* _EXERCISE DESCRIPTION_: According to the mice.impute.catpmm documentation below, which distance measure is used for predictive mean matching?

* _PASSAGE GIVEN_:
=-=-=-=-=
Imputes a categorical variable using multivariate predictive mean matching.

mice.impute.catpmm(y, ry, x, donors=5, ridge=10^(-5), ...)

Arguments

y

Incomplete data vector of length n

ry

Vector of missing data pattern (FALSE -- missing, TRUE -- observed)

x

Matrix (n x p) of complete covariates.

donors

Number of donors used for random sampling of nearest neighbors in imputation

ridge

Numerical constant used for avioding collinearity issues. Noise is added to covariates.

...

Further arguments to be passed

Details

The categorical outcome variable is recoded as a vector of dummy variables. A multivariate linear regression is specified for computing predicted values. The L1 distance (i.e., sum of absolute deviations) is utilized for predictive mean matching. Predictive mean matching for categorical variables has been proposed by Meinfelder (2009) using a multinomial regression instead of ordinary linear regression.

Value

A vector of length nmis=sum(!ry) with imputed values.

References

Meinfelder, F. (2009). Analysis of Incomplete Survey Data - Multiple Imputation via Bayesian Bootstrap Predictive Mean Matching. Dissertation thesis. University of Bamberg, Germany. https://fis.uni-bamberg.de/handle/uniba/213

Examples

if (FALSE) {
#############################################################################
# EXAMPLE 1: Imputation internat data
#############################################################################

data(data.internet, package="miceadds")
dat <- data.internet

#** empty imputation
imp0 <- mice::mice(dat, m=1, maxit=0)
method <- imp0$method
predmat <- imp0$predictorMatrix

#** define factor variable

dat1 <- dat
dat1[,1] <- as.factor(dat1[,1])
method[1] <- "catpmm"

#** impute with 'catpmm''
imp <- mice::mice(dat1, method=method1, m=5)
summary(imp)
}
=-=-=-=-=
[Word and element location data]
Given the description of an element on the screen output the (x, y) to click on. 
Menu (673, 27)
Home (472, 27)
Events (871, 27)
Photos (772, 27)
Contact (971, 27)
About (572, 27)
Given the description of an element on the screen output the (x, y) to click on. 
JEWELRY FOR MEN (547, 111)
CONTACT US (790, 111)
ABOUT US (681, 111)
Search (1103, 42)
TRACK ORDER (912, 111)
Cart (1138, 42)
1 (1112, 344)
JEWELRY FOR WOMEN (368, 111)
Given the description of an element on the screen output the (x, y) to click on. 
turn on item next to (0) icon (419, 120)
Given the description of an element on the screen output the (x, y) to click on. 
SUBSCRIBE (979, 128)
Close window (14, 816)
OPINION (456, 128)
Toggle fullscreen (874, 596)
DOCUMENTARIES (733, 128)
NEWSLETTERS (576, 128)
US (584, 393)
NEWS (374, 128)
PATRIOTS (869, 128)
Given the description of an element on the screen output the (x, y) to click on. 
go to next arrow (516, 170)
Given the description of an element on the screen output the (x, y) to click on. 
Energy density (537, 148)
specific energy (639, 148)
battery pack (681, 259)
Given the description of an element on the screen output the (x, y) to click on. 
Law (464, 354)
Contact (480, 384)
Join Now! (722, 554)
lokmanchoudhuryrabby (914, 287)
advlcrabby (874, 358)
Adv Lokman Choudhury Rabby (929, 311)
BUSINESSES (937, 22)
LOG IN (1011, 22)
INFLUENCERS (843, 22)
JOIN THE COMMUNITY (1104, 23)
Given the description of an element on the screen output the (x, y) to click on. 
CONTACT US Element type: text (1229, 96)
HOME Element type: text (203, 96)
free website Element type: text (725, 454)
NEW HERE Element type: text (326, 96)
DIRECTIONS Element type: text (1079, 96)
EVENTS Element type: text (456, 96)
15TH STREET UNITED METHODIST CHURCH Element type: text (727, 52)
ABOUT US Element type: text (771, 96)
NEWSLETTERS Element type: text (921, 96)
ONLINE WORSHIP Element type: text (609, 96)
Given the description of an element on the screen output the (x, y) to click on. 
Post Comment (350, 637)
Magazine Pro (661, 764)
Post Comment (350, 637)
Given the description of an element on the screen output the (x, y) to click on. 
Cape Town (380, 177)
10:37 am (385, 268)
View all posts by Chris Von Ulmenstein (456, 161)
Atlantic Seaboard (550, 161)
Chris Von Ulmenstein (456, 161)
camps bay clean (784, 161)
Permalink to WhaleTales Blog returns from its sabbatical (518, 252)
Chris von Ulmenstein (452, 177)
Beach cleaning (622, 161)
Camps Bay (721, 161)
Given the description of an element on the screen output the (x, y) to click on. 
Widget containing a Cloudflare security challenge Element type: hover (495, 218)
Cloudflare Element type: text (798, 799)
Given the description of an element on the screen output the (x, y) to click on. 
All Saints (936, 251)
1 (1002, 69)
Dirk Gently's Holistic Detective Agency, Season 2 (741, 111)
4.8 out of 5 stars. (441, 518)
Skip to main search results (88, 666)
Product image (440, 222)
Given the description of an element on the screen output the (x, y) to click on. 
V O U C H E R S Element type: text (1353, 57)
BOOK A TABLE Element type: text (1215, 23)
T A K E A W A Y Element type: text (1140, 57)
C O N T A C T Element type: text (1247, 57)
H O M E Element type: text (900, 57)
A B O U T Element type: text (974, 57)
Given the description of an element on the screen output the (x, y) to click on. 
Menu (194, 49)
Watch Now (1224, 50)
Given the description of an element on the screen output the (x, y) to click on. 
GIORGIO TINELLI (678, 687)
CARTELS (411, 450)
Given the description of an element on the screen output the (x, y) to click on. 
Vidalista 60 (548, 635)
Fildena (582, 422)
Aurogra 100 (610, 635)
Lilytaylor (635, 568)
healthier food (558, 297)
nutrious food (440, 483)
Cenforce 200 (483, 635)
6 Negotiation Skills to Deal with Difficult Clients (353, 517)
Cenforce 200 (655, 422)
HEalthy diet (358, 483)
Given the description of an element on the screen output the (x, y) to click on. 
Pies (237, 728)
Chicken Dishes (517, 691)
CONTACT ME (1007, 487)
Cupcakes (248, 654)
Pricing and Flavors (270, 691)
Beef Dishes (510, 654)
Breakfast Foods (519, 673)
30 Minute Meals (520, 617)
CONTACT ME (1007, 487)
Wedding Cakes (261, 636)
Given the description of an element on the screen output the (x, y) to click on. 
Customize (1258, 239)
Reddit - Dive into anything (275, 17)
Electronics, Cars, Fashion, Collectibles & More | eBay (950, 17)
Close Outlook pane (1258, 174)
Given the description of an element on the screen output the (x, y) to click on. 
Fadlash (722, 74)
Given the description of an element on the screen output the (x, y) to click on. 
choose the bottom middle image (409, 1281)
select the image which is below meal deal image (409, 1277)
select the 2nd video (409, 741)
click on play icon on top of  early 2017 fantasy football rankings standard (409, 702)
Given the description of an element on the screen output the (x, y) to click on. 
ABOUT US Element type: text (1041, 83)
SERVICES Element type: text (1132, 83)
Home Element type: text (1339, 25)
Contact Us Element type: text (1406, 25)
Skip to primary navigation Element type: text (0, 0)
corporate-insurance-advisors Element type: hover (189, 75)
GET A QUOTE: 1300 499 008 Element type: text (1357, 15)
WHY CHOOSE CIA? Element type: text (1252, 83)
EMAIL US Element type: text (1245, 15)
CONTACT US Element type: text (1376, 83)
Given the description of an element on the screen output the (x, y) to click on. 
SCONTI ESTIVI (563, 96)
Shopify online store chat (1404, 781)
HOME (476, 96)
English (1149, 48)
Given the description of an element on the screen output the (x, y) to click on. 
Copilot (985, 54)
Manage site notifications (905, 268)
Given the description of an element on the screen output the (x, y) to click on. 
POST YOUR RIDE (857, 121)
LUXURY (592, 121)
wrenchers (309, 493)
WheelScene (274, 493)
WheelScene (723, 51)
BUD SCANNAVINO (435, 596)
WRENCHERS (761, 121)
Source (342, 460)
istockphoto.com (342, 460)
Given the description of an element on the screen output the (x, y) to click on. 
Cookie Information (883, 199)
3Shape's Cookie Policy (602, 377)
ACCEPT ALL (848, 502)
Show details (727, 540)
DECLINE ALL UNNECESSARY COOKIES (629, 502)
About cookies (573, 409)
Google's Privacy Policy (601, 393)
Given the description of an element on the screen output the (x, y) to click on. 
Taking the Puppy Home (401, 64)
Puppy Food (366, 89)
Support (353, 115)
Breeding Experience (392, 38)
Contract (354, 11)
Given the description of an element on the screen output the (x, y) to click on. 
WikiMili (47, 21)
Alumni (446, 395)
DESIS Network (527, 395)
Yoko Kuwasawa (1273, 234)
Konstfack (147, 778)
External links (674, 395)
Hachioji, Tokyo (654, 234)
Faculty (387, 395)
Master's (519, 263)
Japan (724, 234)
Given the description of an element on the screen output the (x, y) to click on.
=-=-=-=-=
* _WRITTEN SOLUTION_: The L1 distance, i.e., the sum of absolute deviations.